It’s the same with gay and lesbian issues. Everyone has gay friends, and there are plenty of gay characters on television and in the movies, and that’s something that just is. What’s the big deal? When some televangelist goes on a tear about the evils of gay marriage, you shrug – the old man is stuck back in some place that has nothing to do with anything you know. Hell, your gay friend has good notes for a class you missed and maybe you can trade favors – you both need to pass the damned final. That he has a steady boyfriend is hardly relevant. What does that matter?
And so it goes. And you’re not surprised by what happened on Thursday, May 15, which would be this:
California’s Supreme Court declared that gay couples in the nation’s biggest state can marry - a monumental but perhaps short-lived victory for the gay rights movement Thursday that was greeted with tears, hugs, kisses and at least one instant proposal of matrimony.
Same-sex couples could tie the knot in as little as a month. But the window could close soon after - religious and social conservatives are pressing to put a constitutional amendment on the ballot in November that would undo the Supreme Court ruling and ban gay marriage.

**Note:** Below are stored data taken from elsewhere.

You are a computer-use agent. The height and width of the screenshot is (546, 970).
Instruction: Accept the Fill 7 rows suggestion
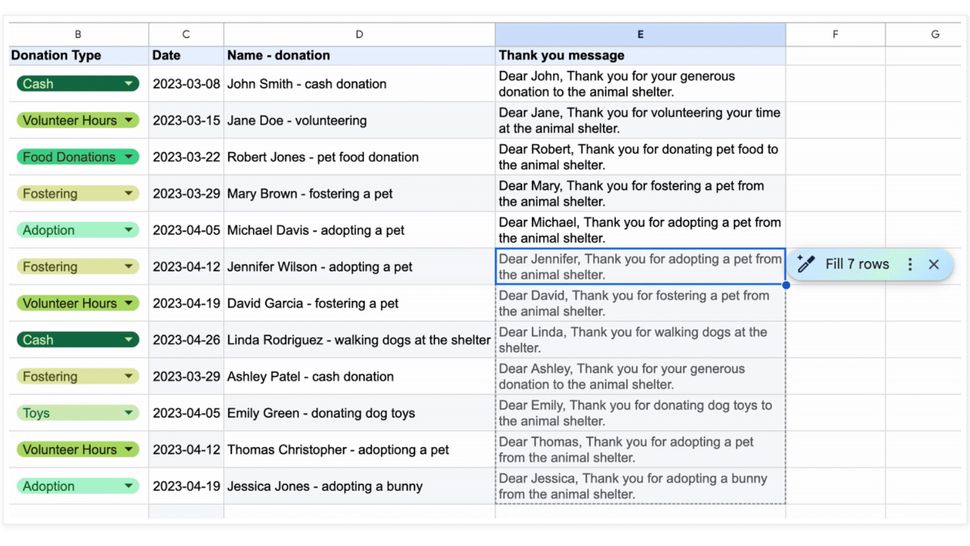coord(857,265)
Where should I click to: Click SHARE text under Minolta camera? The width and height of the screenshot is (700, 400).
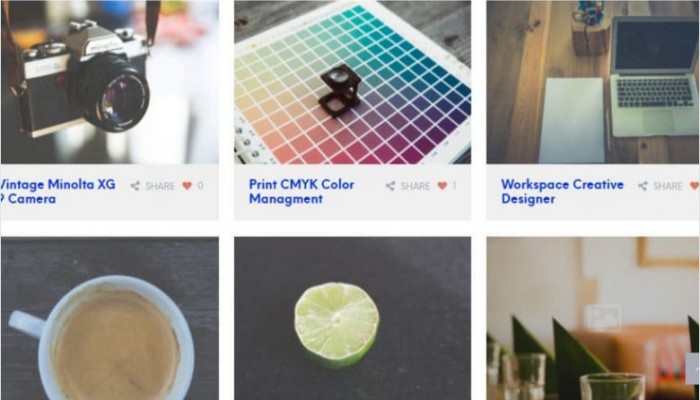click(160, 186)

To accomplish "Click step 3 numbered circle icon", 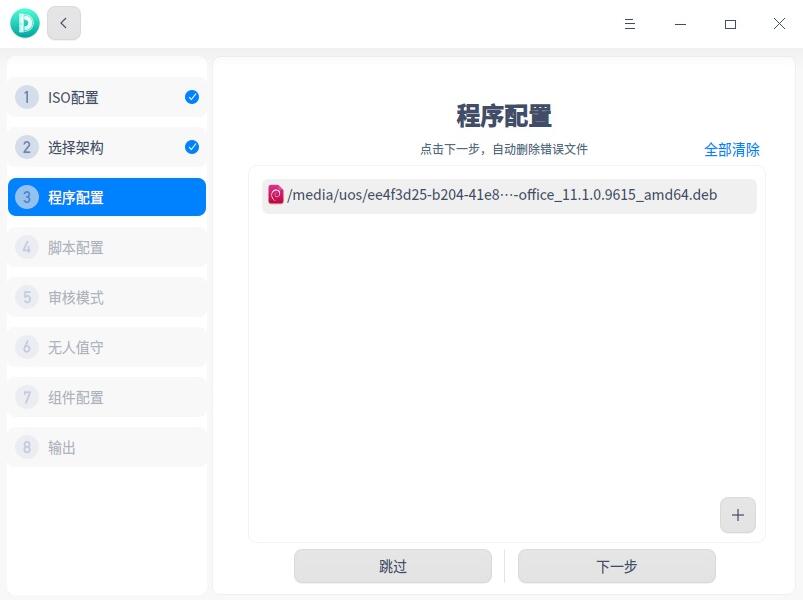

James Dobson - chairman of the conservative Christian group Focus on the Family, which has spent thousands of dollars to get the measure on the ballot - called the ruling an outrage. “It will be up to the people of California to preserve traditional marriage by passing a constitutional amendment. … Only then can they protect themselves from this latest example of judicial tyranny,” he said in an e-mailed statement.
This is judicial tyranny? What’s James Dobson’s problem? How is this any of his business? If Lars and Bob get married, settle down, pay taxes, and seem happy – what’s the problem? This man has too much time on his hands.
Still there are interesting twists to this. Kenji Yoshino is the Guido Calabresi Professor of Law at Yale Law School, and has a new book, Covering: The Hidden Assault on Our Civil Rights, and in Slate says, in Magisterial Conviction, that the California Supreme Court did more than legalize gay marriage:
On Thursday, by a 4-3 vote of the state Supreme Court, California followed Massachusetts and became the second state in which same-sex couples can tie the knot as tightly as straight couples can. The Massachusetts opinion of 2003 will always have the fame of a first mover. In it, the state high court found that the exclusion of gays from marriage deprived them of both liberty and equality rights protected under the state constitution. The California Supreme Court came to the same conclusion, but in terms that have more legal bite and greater political consequence.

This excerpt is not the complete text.